Day Four: Corinth
Part ten in a series
“What is it you like about Corinth?” I ask Dan.
We’re stopping at the little Mississippi town in the northeast corner of the state so Dan can get some pictures. He’s been at work on an ECWS book about Corinth—the siege in the spring of 1862 and the battle the following fall. “I’ve read a lot about it, but I’ve never been there,” he’d told me as we were planning the trip. Today’s stop is built into the trip just for him.
“It gets overlooked in both ways,” he tells me. “In the spring, it gets overshadowed by Shiloh. In the fall, it gets overshadowed by Antietam and Perryville.”
That makes a whole lot of sense to me, especially for the fall battle, although I’d never put Corinth into that context. Braxton Bragg makes his stab into Kentucky and Robert E. Lee his stab into Maryland as part of a multi-pronged Confederate offensive all across the map. It would stand to reason Confederates would try to do something along the Mississippi.
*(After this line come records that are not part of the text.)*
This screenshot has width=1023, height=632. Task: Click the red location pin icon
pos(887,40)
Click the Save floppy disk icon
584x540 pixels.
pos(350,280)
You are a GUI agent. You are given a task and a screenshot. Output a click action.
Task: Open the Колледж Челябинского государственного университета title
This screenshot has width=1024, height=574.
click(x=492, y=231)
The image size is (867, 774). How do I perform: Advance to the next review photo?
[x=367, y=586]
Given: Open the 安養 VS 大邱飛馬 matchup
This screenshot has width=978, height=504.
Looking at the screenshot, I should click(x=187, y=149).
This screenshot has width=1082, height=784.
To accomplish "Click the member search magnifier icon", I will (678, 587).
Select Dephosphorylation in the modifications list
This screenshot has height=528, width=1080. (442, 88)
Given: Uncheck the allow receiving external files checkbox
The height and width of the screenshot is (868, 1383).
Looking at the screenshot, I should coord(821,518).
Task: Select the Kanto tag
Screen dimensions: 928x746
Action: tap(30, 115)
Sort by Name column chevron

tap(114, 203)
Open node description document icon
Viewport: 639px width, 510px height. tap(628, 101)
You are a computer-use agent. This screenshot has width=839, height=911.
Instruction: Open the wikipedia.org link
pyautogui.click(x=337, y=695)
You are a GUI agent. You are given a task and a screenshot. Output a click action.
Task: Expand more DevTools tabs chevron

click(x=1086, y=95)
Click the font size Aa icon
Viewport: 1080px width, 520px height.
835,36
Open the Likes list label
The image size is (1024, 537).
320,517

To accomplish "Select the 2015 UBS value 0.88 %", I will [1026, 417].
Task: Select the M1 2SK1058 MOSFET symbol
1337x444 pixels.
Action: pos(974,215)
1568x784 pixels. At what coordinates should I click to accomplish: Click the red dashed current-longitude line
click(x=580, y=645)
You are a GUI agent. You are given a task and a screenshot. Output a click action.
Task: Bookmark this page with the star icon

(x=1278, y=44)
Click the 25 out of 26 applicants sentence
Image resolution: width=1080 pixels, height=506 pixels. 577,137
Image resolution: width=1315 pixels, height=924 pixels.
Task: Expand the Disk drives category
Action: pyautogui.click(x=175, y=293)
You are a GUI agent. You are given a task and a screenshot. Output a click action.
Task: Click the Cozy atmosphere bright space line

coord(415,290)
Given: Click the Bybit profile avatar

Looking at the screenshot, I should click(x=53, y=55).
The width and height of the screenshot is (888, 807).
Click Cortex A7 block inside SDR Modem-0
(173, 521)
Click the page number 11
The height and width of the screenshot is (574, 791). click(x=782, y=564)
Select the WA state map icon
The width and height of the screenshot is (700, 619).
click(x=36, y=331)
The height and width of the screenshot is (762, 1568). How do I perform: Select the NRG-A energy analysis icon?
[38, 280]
Bragg, commanding the Confederate Army of Tennessee, directed Sterling Price to move into western Tennessee to put pressure on Nashville, which would alleviate pressure on Bragg’s left flank as he moved from central Tennessee northward into Kentucky. Confederate general Earl Van Dorn wanted to join forces with Price and take part in the push.
In order to get to west Tennessee, though, they first have to go through the Federal garrison at Corinth. Capturing it would secure their rear while also giving them a supply line. “It would basically be Grant’s spring campaign but in reverse,” Dan says.
Of course, Lee fights at Antietam to a draw, Bragg wins at Perryville and nonetheless withdraws—and those two actions have garnered all the attention ever since. Van Dorn’s effort at Corinth is basically a non-starter, scoring some success on the first day of battle that he then loses on the second day.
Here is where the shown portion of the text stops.